From Homebrew to Microbrewery in 2026:The Equipment Decision That Kept Me Up at Night When Scaling

Microbrewery

I spent three years brewing in a garage before I finally committed to going commercial. That gap between 20-gallon batches and a real brewhouse is deceptively wide. Most of the advice I found online was either from equipment manufacturers selling dreams or from brewers who had already made it and glossed over the messy middle. What I wish someone had told me, in plain language, is how much of the first year is spent undoing assumptions you made about equipment before you even signed the lease.

Microbrewery equipment, typically producing under 15,000–18,000 barrels per year, is the heart of a small-scale operation. It determines your batch throughput, your labor cost per gallon, and how many hours you spend scrthing rather than brewing. Getting the configuration wrong means living with inefficiency for years, because swapping a brewhouse after opening is financially brutal.

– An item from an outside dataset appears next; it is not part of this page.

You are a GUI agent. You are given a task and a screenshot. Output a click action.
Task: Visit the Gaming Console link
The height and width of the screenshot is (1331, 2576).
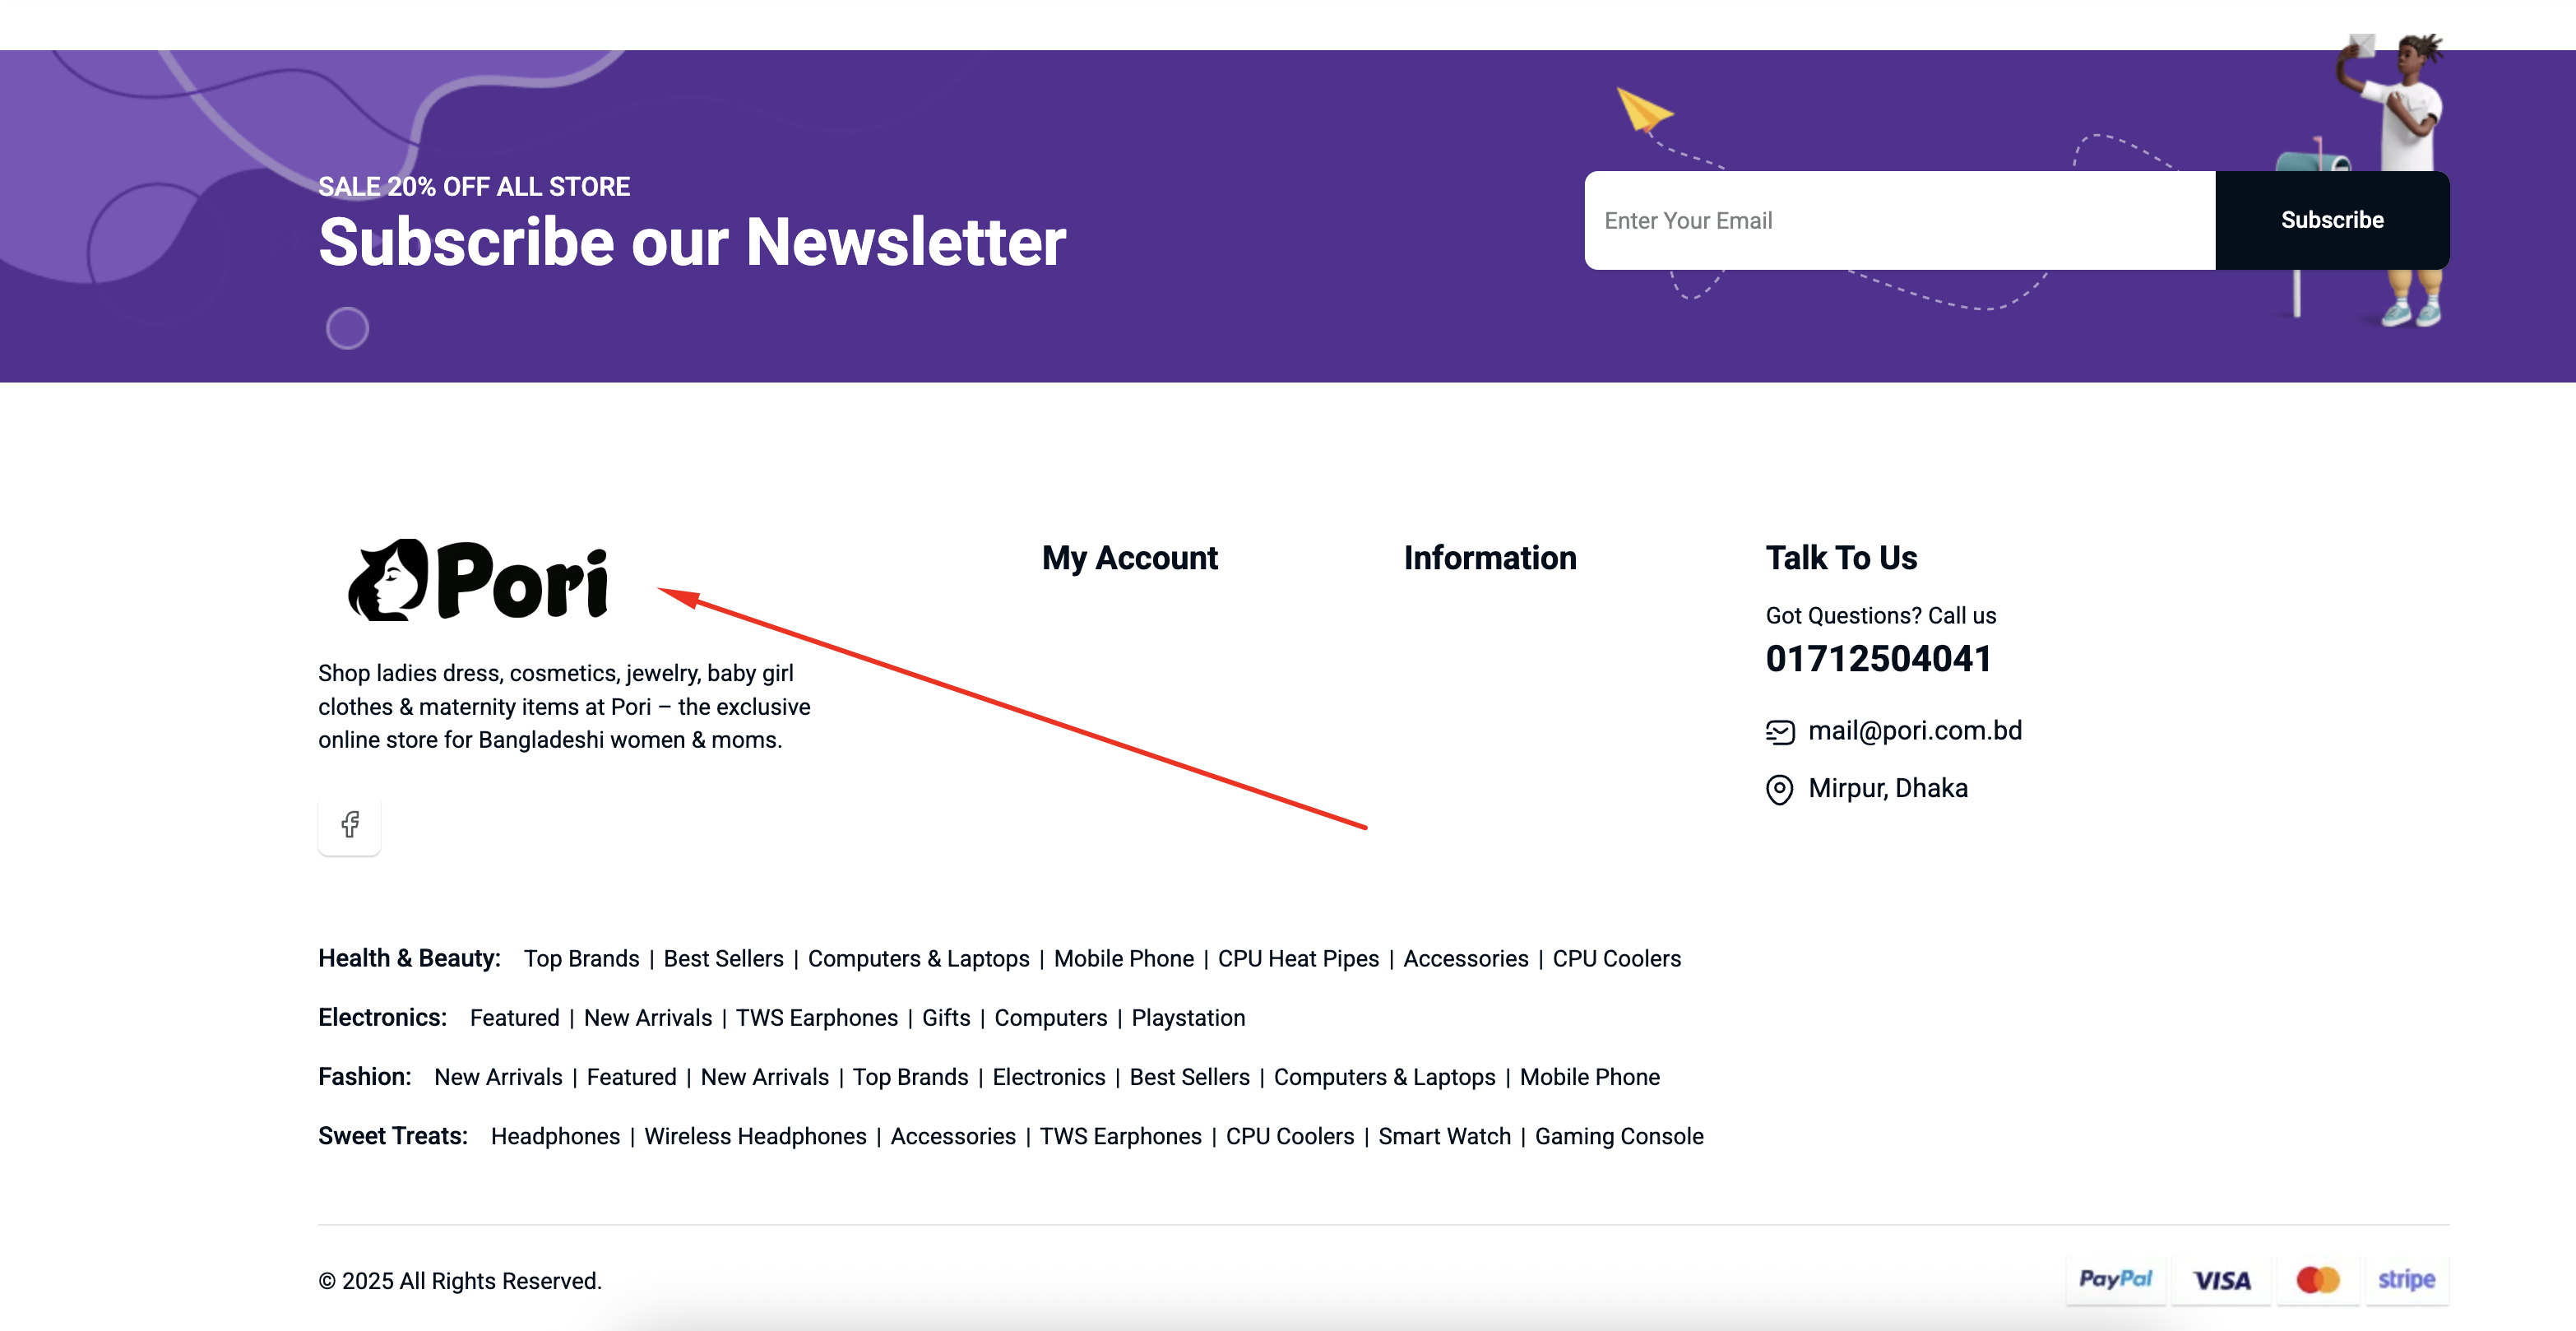pos(1619,1136)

Sizing a Brewhouse: The Barrel Number That Lied to Me

The Brewers Association defines a microbrewery as producing fewer than 15,000 barrels annually. I had read that stat a dozen times. What I didn’t internalize was that a 5-barrel system producing two batches a day, five days a week, yields around 2,500 barrels a year — if everything runs perfectly. The first six months, you’ll be lucky to hit one batch per day.

Equipment suppliers like Hgmc offer everything from 1-hectoliter systems up to 500-hectoliter industrial setups, with 2-, 3-, and 4-vessel configurations. When I was shopping, I fixated on the 7-barrel brewhouse because it sounded serious. A 7-barrel system meant I could produce more beer than my friends with 3-barrel rigs, and I’d “grow into it.” In reality, that 7-barrel system required a larger lauter tun than my 8-foot ceilings could accommodate, and I ended up paying for a custom low-profile vessel that delayed delivery by eight weeks.

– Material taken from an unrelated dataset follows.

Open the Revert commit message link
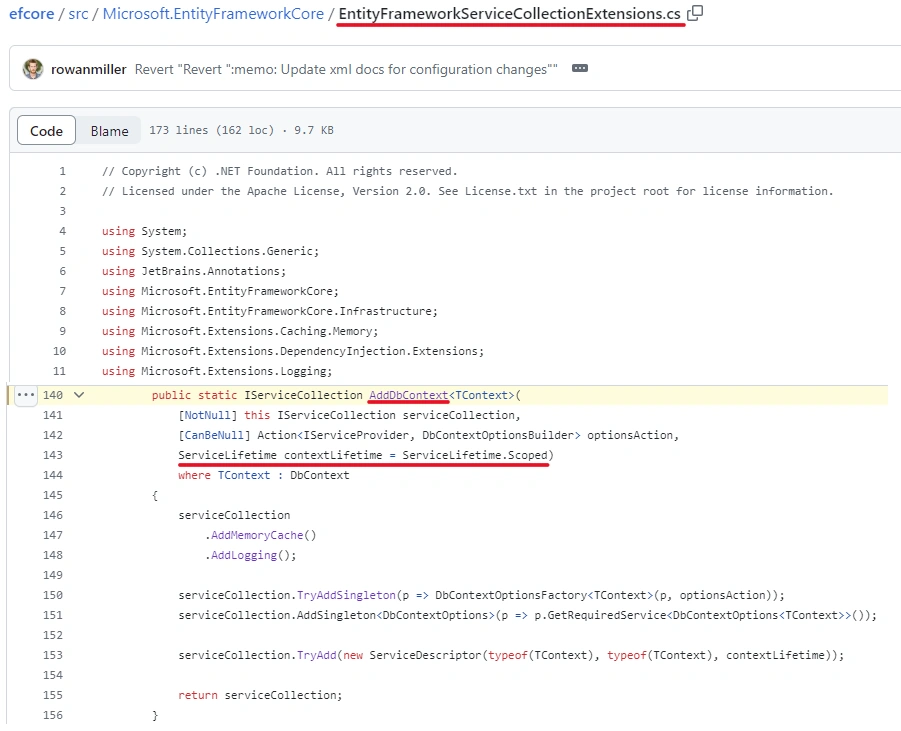The image size is (901, 731). click(346, 69)
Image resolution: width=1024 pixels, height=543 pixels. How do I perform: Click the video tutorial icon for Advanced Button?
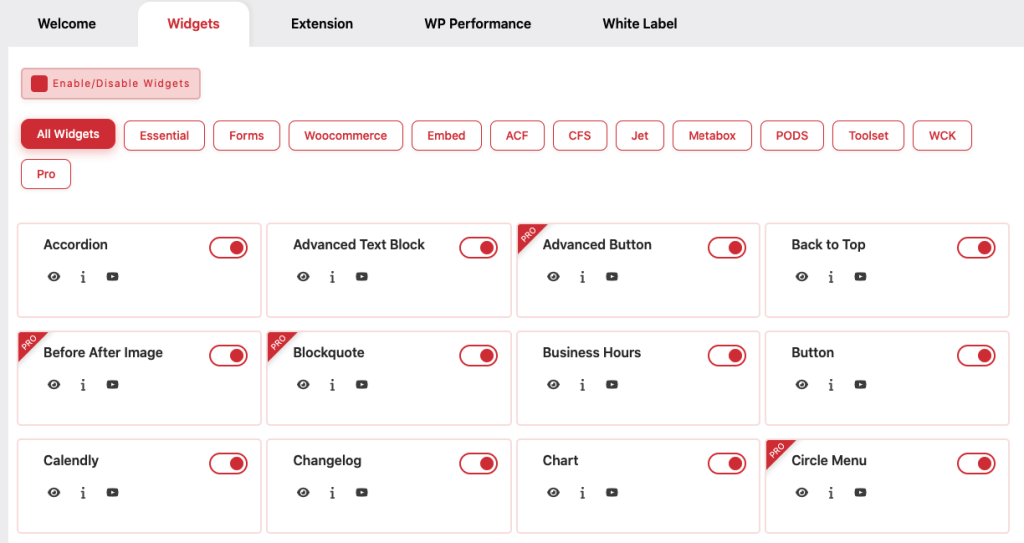[611, 277]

The lesson I learned too late: size down for the first 18 months. A 3- or 5-barrel system is easier to fill, easier to clean, and far more forgiving when your fermentation schedule is still unpredictable. The capital you save on the brewhouse goes toward cold storage, which is where most breweries hit their real bottleneck.

brasserie équipement

Vessel Configuration: The Choice Between Speed and Flexibility

Every brewhouse comes down to how many vessels you have and how you heat them. Hgmc offers 2-, 3-, and 4-vessel configurations, and each choice forces tradeoffs that aren’t obvious from a spec sheet.

A 2-vessel system combines the mash tun and lauter tun into one vessel, and the kettle and whirlpool into another. It saves floor space and is cheaper, but it also pushes the lautering step into the same tank where you mashed, so you lose the ability to sparge independently. I watched a friend with a 2-vessel setup struggle with stuck mashes on high-protein recipes because he couldn’t adjust the grain bed depth without dumping the entire batch. For someone planning to brew a single flagship beer indefinitely, it works fine. For a brewer who wants to experiment, it is a constant constraint.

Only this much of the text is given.